At a moment when my confidence in the intentions, the love, and the will of God is shaken, I can draw near to these holy women, much in the same way that I can draw near to Jesus, whose words and actions bring me comfort and an assurance that the inscrutable Creator does care and is not capricious. These holy women had so little, and yet they had so much more to lose; and although they were afflicted, they trusted. They trusted, though even the blessing itself was also an affliction, a sword to pierce their hearts. Their sons were going to die a disgraceful death, executed as enemies of the state, enemies of the empire. What I have got to lose by throwing all my cares on a God who the holy women and men affirm does in fact care for me? May Mary and Elizabeth be our steady and faithful companions on the way, never leaving us alone, emboldening us to take the reign of heaven and claim our birthright as children of God. And as Pentecost nears, know that I expect a lot from God. Come, Holy Spirit!
Today at Maryknoll: three periods of classes, two of them spent in the student lounge watching a video about a theater arts program in a prison in northeast Argentina. When I was not straining my brain to hear what I was listening to with Profesora Liliana and Grace, I was thinking about the utter lack of opportunities for men and women in prison in the U.S. to have programs of cultural enrichment within their barred and barbed and closely guarded walls. Women and men in prison are still deemed unworthy of rehabilitation, unworthy of any dignity at all. In America, we have a long way to go from a system of retributive justice, which lays waste to human lives and the wealth of our nation, to a system of restorative justice, which brings about a healing reconciliation between prisoners and society. But most of us do not want to go there, lest we discover our culpability for systemic violence against people of color, women, and the poor. Who is the criminal, and what is the greater crime? But I digress.

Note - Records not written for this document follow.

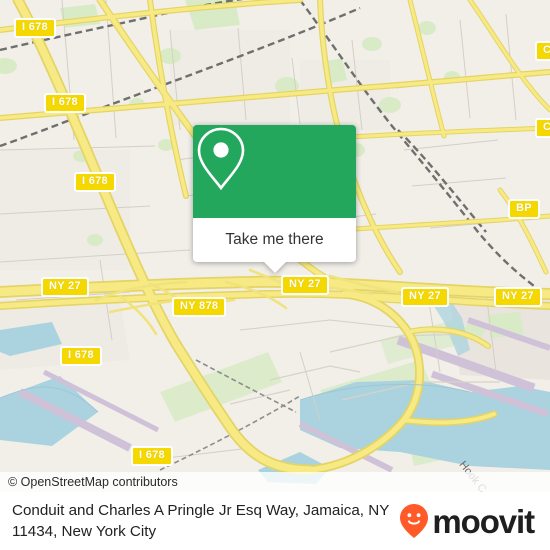 The image size is (550, 550). I want to click on popup-cta-label: Take me there, so click(274, 240).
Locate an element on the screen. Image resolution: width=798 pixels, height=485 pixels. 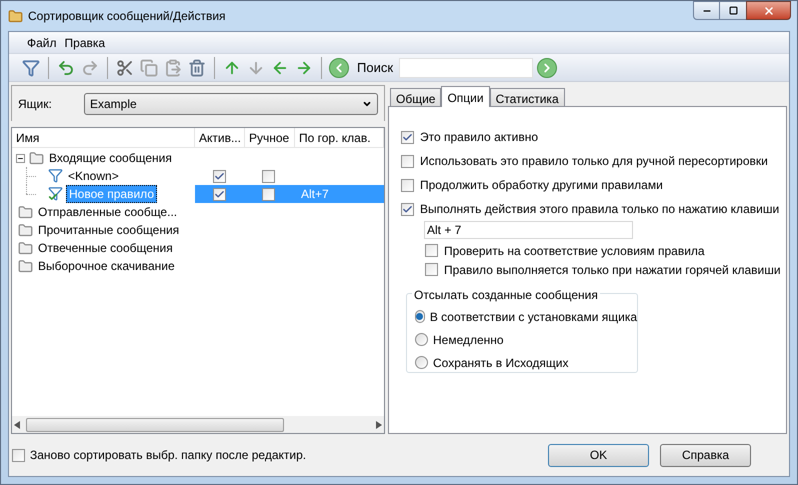
help-button: Справка is located at coordinates (706, 455).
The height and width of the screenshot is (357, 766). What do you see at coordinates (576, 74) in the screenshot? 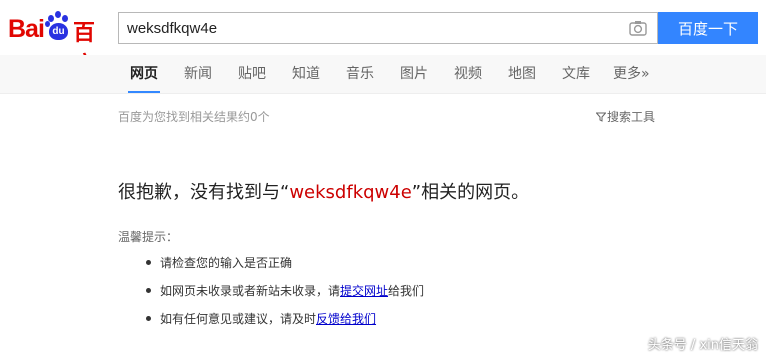
I see `tab-wenku: 文库` at bounding box center [576, 74].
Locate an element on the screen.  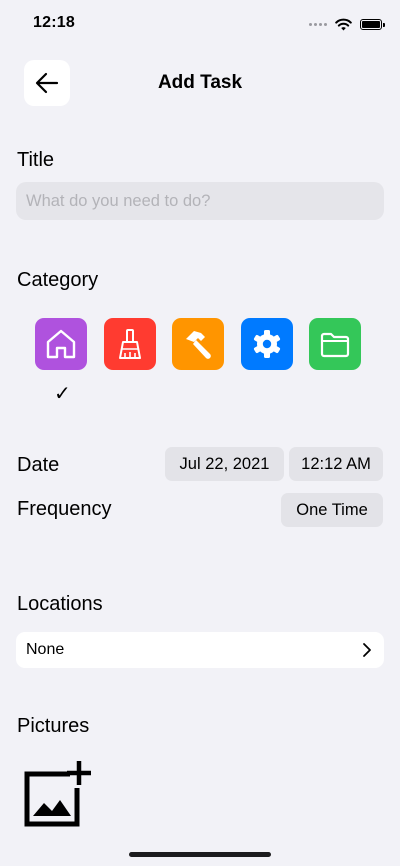
category-label: Category is located at coordinates (58, 280).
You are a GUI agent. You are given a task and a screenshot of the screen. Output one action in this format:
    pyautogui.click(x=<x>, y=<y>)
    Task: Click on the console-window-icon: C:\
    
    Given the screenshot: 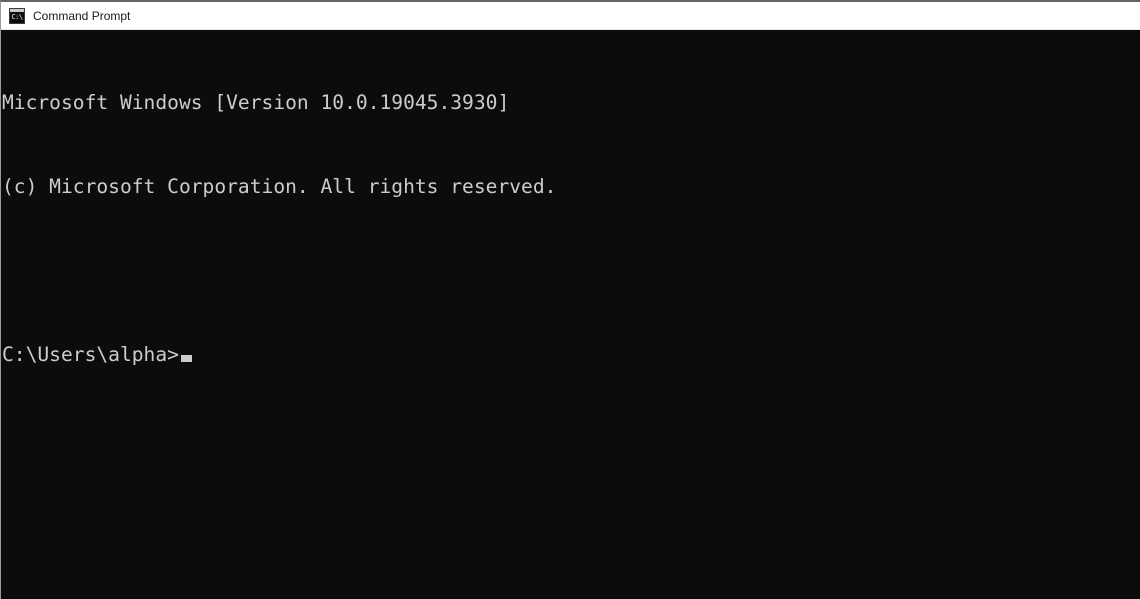 What is the action you would take?
    pyautogui.click(x=17, y=16)
    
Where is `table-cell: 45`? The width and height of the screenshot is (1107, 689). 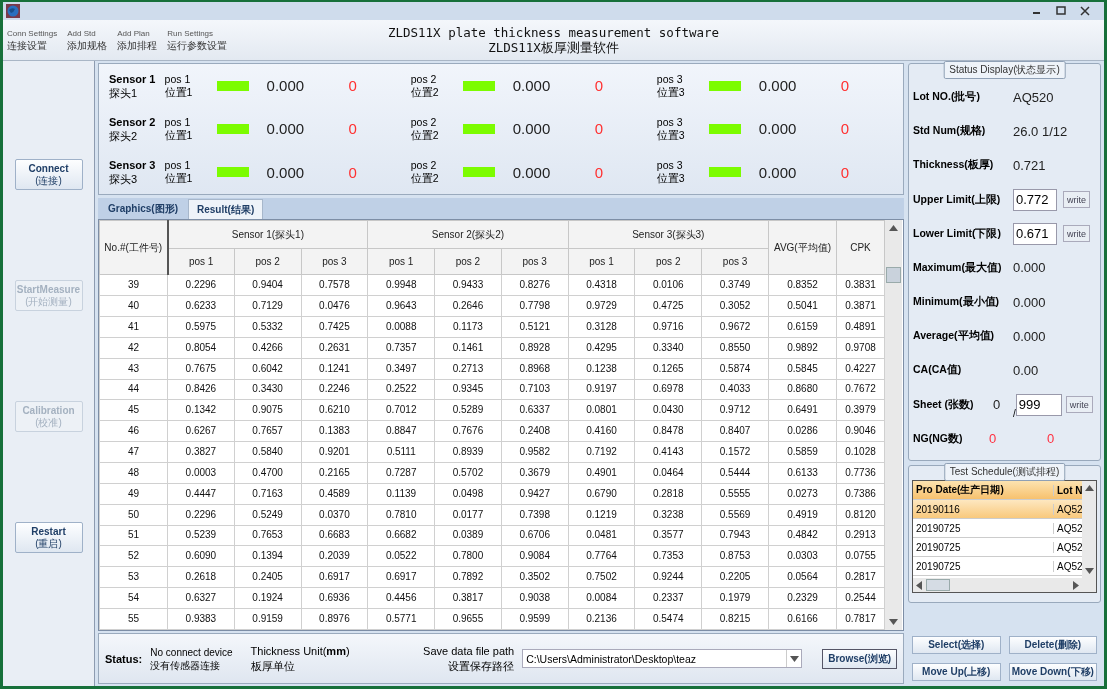
table-cell: 45 is located at coordinates (134, 410).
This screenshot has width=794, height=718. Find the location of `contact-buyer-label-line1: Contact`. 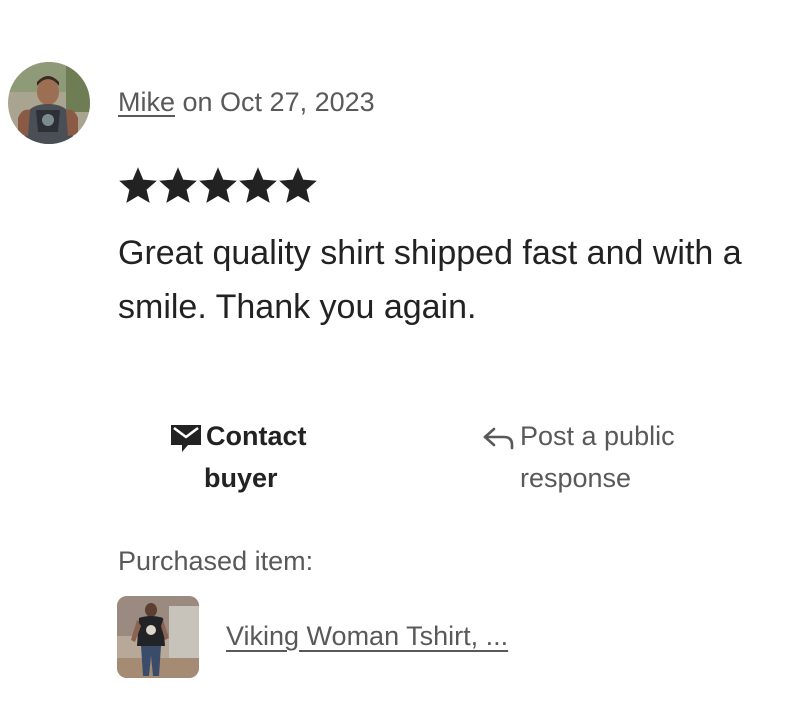

contact-buyer-label-line1: Contact is located at coordinates (256, 436).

In the fourth hour I made my excursion to the mission office of the Archdiocese of Cochabamba, escorted by Tania Avila Meneses, director of Maryknoll’s mission formation program. I spoke for an hour with one Señora Carla, who described a program of lay volunteers who give one year of their lives working with the poor in their places on the margin of Bolivian society, whether in the city barrios or the campos outside the larger towns. We strove to find parallels between the social works of the lay volunteers and the work I do to animate justice, peace, and integrity of creation with Church of the Good Shepherd in New York City. What we have in common is that it is difficult to unify the different strata of society. In Bolivia you have the gap between the poor indigenous persons who speak Aymara and Quechua and live in the campos, isolated and uneducated, their families broken apart by migration and the push-and-pull of work; and the wealthy, light-skinned hispañoles living in the cities with intact families and opportunities for higher education and skilled employment. In my neighborhood of New York City, Inwood, you have the Anglos who live a middle-class existence on the west side of Broadway and the Latinos, largely descended from the Dominican Republic, living a poor and working-class existence on the east side of Broadway. How might both communities integrate and build power together to preserve their neighborhood from the incursions of redevelopment causing gentrification and displacement of long-established families?

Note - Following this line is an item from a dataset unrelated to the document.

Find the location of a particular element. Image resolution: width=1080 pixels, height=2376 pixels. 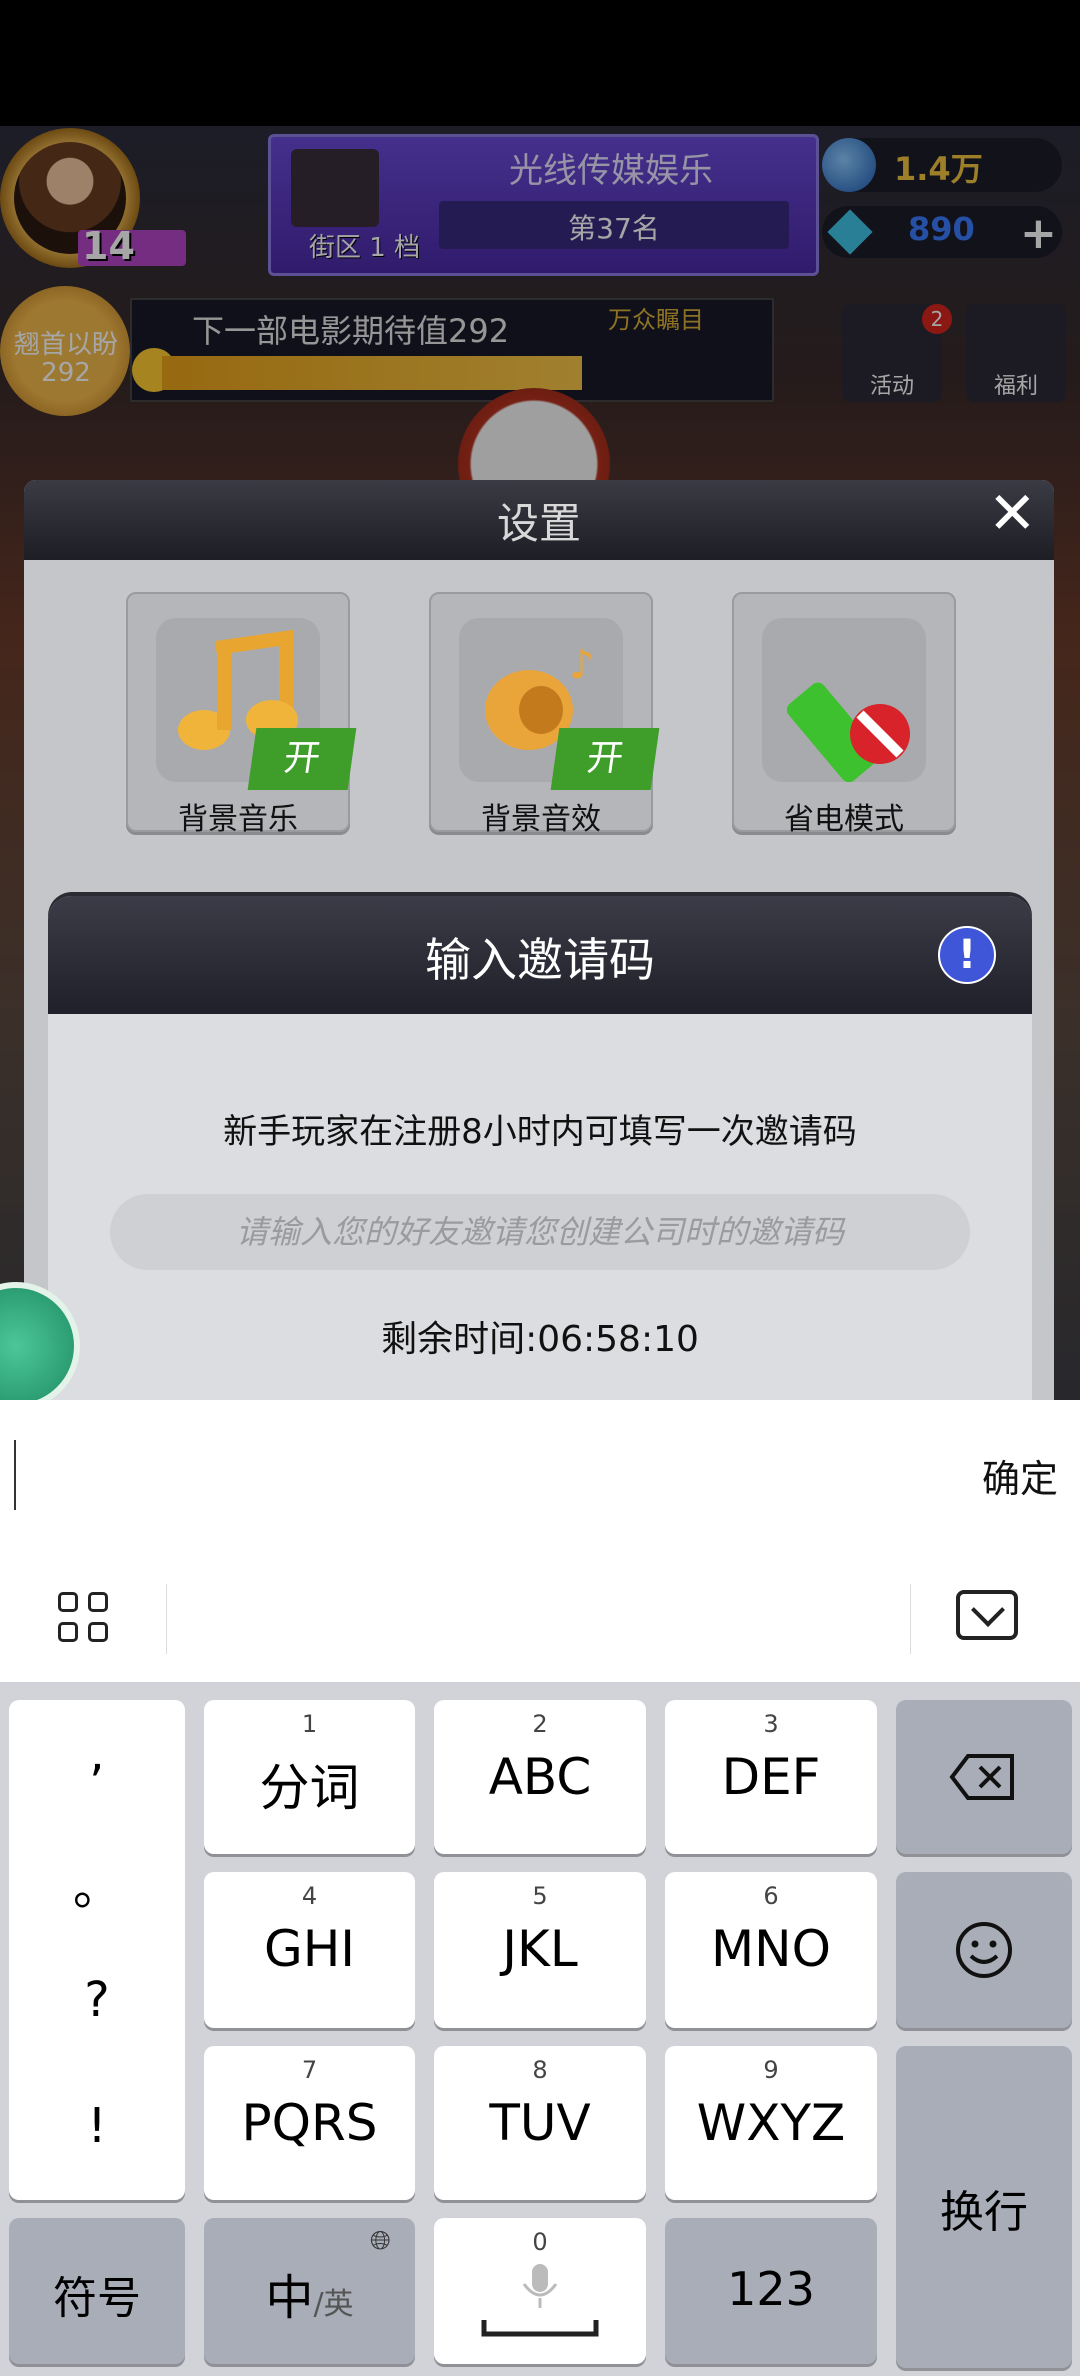

numbers-button: 123 is located at coordinates (771, 2291).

We did not resolve these second-order questions of evangelization and integral social and economic development in one hour together! But at least the encounter got me thinking. How we need to make many more visitations happen today! How many more encounters between kindred spirits we need not to be afraid to have, no matter what language we speak, no matter what religion we profess, no matter what the color of our skin or the weight of our wallet. Let us expect great things from God and good things from each other, and let ancient promises be fulfilled.